Your instructions →
Your task is to retype every entry exactly while omitting the pictures.

[Collected data]
_ _ _ _ _

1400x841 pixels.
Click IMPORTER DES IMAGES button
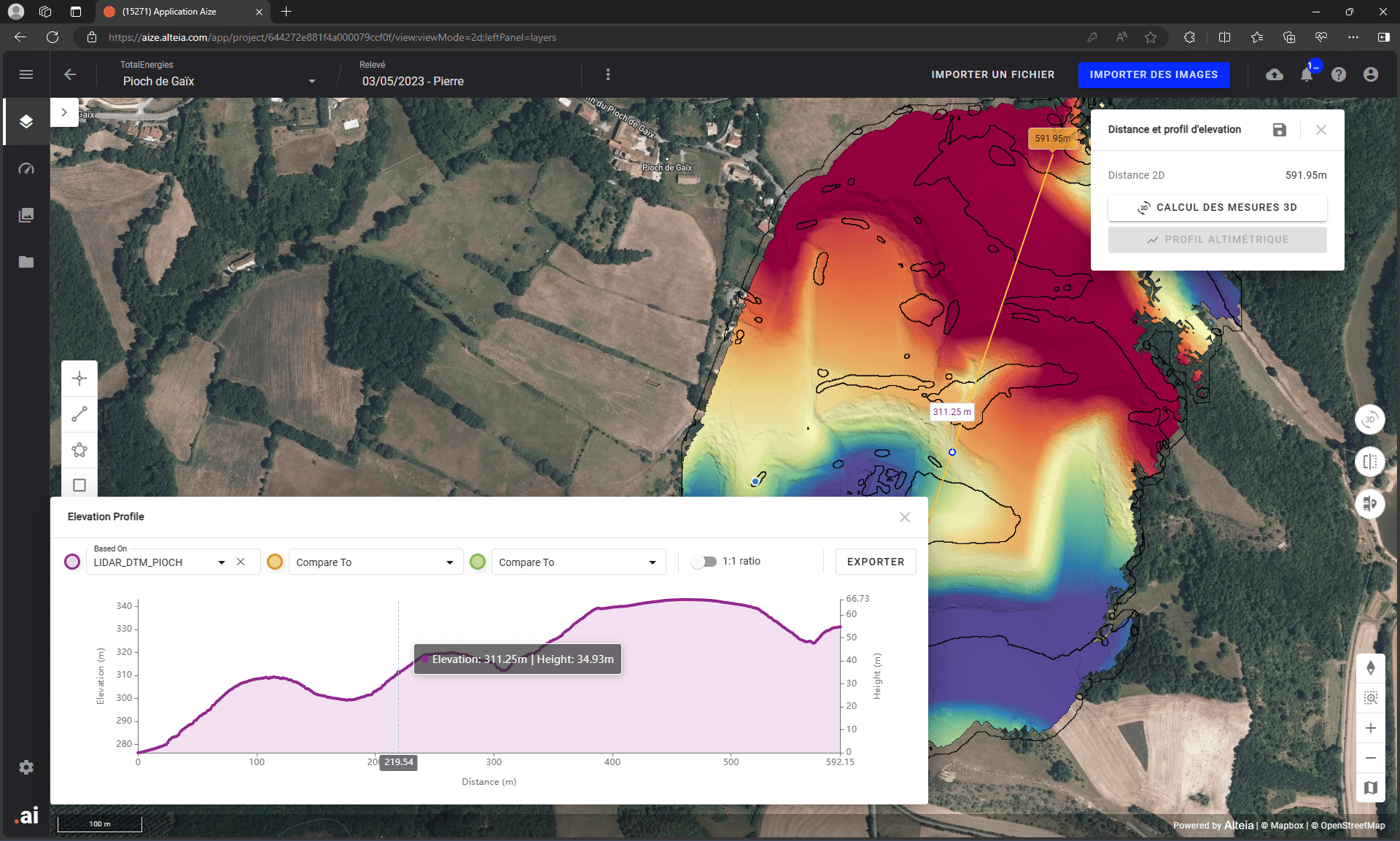tap(1154, 74)
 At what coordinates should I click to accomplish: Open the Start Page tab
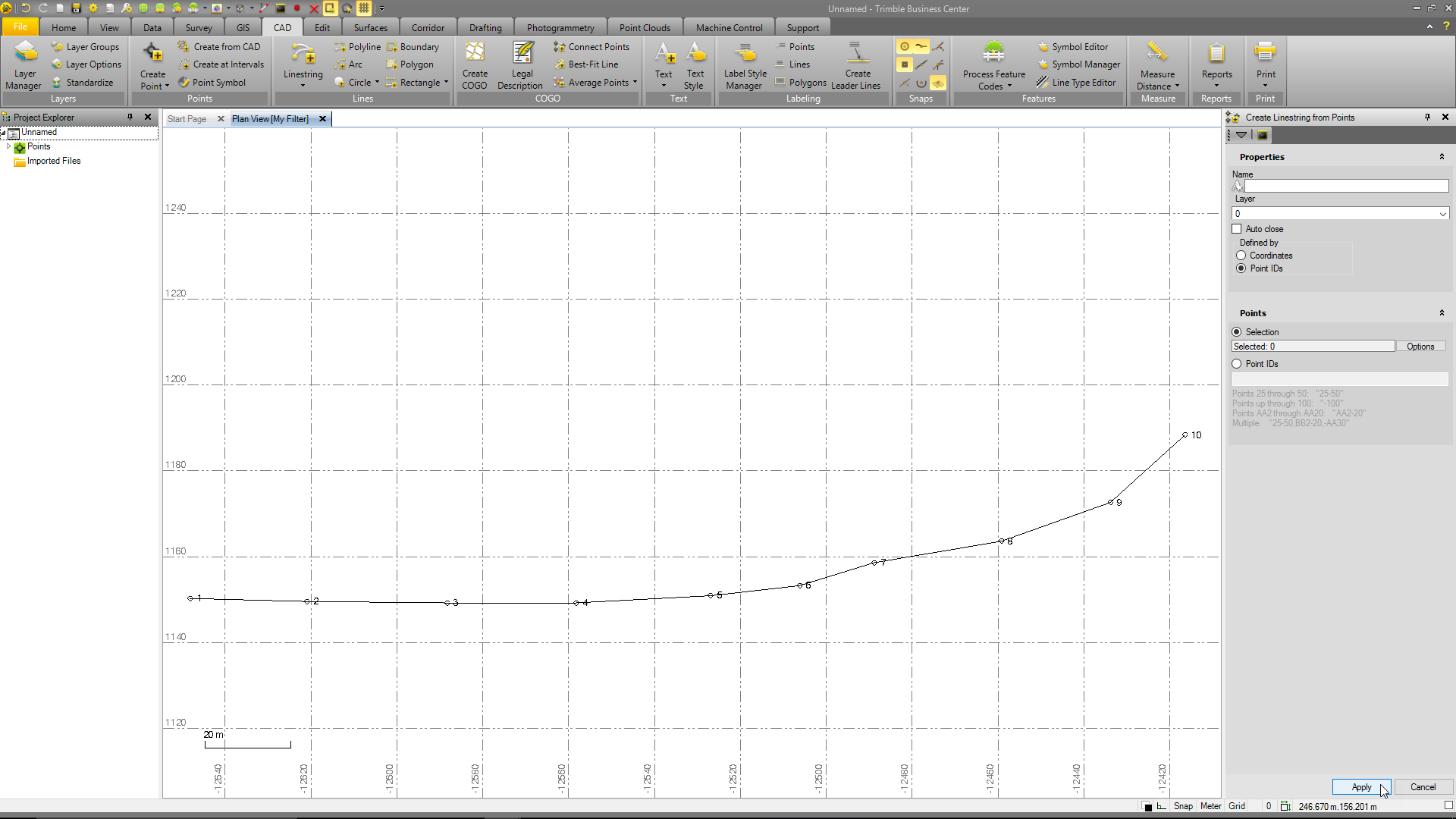187,119
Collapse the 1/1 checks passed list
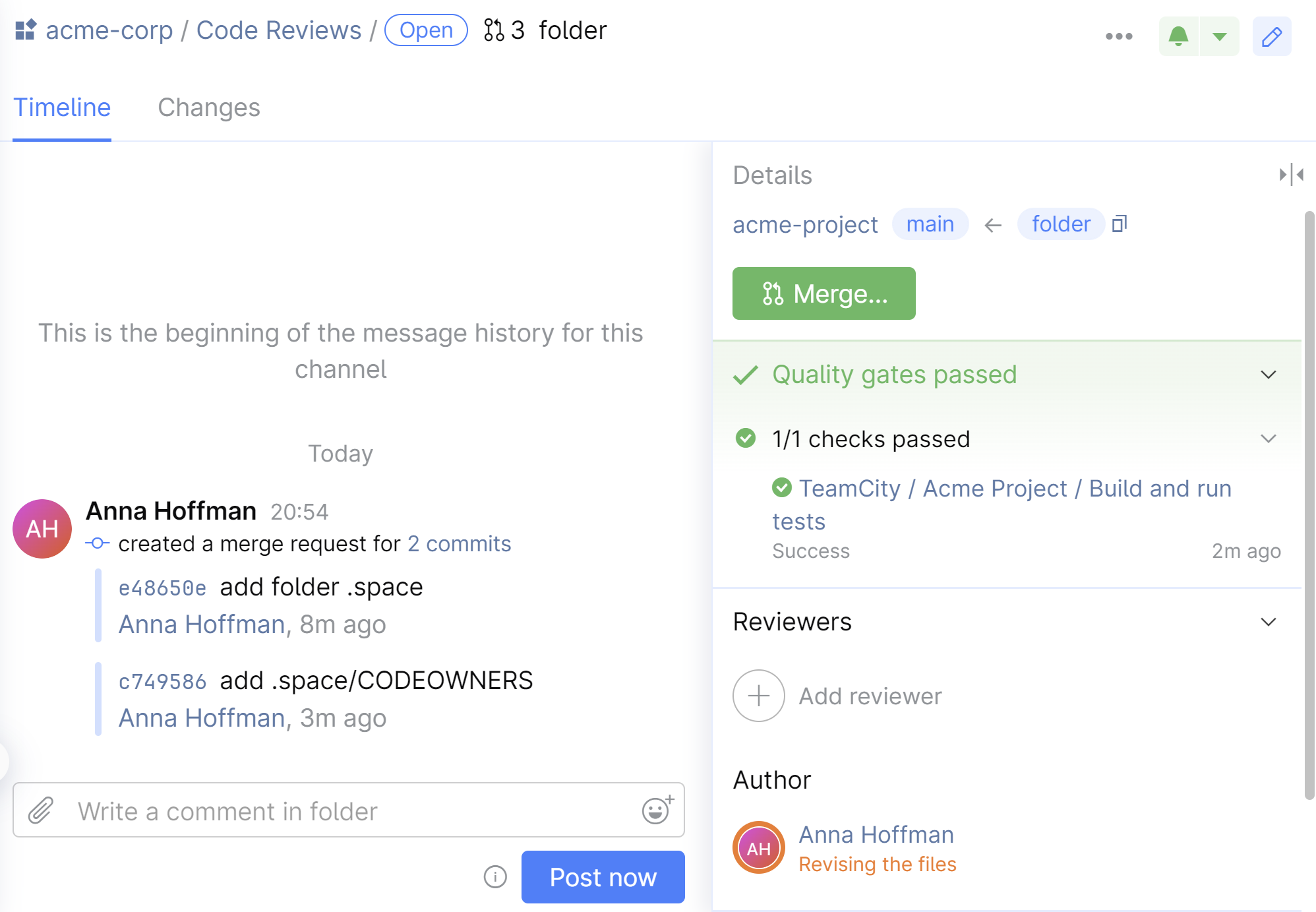 coord(1268,439)
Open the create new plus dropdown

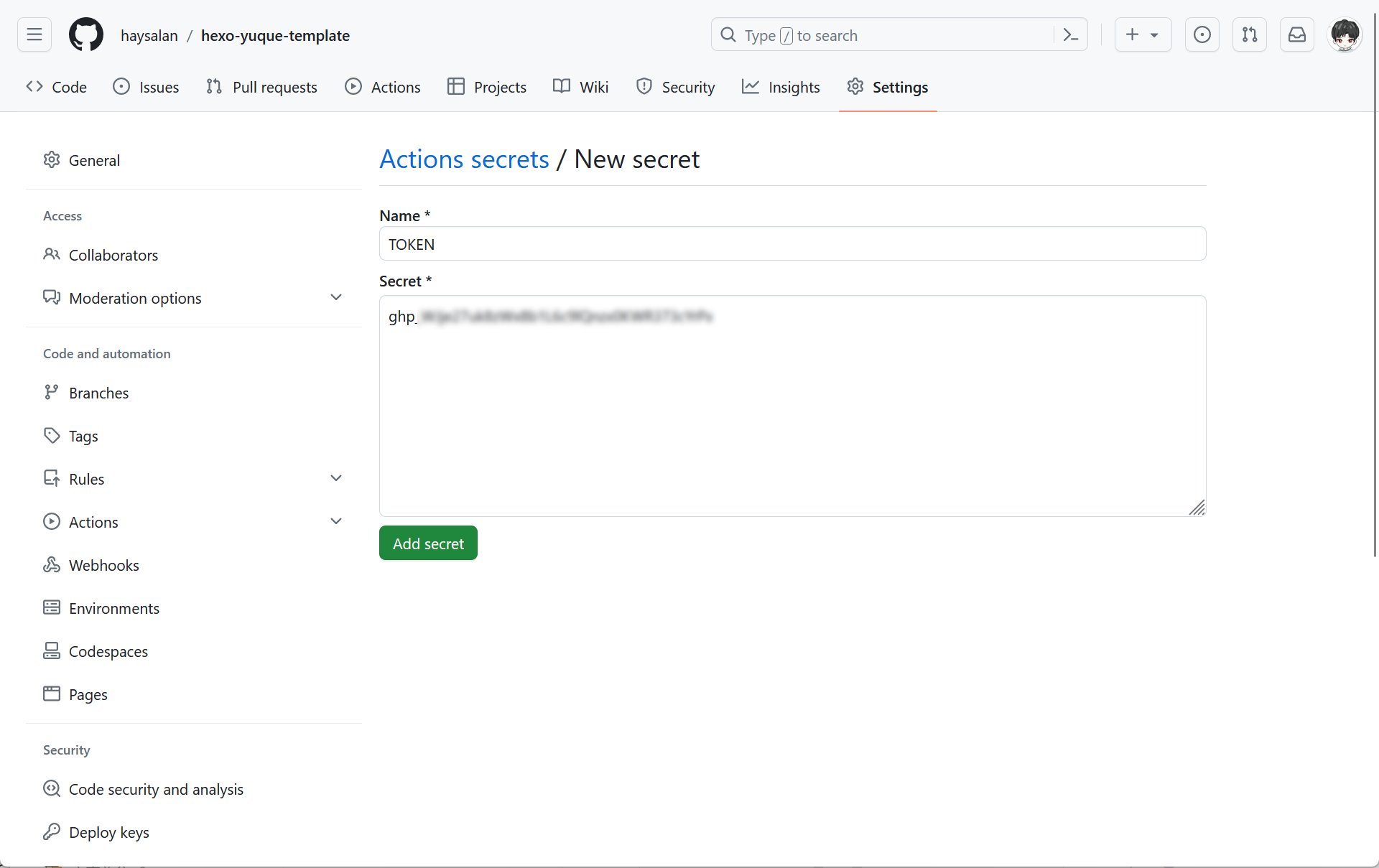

_ _ _ _ _

Response below →
1400x841 pixels.
Click IMPORTER DES IMAGES button
tap(1154, 74)
 At what coordinates should I click to accomplish: Open the Start Page tab
187,119
Collapse the 1/1 checks passed list
 coord(1268,439)
Open the create new plus dropdown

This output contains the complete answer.